=== Section Start ===

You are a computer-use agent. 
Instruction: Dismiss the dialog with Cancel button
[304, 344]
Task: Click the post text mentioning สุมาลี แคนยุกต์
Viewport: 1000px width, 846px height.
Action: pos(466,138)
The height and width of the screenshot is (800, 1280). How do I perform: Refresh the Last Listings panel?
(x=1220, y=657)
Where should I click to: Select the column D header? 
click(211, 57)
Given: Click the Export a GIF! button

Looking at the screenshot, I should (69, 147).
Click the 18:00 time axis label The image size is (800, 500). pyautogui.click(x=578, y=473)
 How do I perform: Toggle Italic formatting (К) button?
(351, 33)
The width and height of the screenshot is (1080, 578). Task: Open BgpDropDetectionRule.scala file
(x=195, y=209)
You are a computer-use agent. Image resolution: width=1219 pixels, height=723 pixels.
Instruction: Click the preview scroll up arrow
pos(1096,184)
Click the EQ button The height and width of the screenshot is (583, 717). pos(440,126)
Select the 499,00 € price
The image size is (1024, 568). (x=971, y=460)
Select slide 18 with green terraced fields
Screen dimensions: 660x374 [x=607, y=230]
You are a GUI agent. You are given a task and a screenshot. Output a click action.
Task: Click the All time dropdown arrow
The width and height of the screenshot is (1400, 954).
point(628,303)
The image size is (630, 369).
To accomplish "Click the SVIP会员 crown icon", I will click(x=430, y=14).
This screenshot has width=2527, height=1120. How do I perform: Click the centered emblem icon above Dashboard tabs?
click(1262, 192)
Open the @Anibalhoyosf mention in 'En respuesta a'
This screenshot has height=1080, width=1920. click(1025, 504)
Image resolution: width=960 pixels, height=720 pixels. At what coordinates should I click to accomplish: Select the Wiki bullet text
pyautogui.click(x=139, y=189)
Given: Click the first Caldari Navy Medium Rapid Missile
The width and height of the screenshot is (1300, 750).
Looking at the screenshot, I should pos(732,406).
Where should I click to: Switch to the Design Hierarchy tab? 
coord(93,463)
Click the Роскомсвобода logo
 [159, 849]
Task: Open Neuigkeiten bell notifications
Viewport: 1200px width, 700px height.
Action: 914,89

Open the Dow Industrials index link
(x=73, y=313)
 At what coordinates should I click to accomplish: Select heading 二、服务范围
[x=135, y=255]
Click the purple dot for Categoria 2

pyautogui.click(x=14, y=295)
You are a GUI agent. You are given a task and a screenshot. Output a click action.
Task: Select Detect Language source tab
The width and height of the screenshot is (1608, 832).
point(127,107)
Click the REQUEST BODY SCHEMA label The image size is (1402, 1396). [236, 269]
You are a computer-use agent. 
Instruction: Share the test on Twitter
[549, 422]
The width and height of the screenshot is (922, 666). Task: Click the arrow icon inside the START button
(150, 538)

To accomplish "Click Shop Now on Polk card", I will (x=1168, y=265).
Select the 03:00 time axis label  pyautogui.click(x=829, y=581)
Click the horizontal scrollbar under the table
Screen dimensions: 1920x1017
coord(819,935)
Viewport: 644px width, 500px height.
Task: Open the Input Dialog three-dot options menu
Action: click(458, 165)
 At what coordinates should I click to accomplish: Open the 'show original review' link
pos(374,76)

=== Section End ===

Problem details. Lines containing the string "axis" are the ones to copy from the entries above.

Solution for this exercise.
Click the 18:00 time axis label The image size is (800, 500). pyautogui.click(x=578, y=473)
Select the 03:00 time axis label  pyautogui.click(x=829, y=581)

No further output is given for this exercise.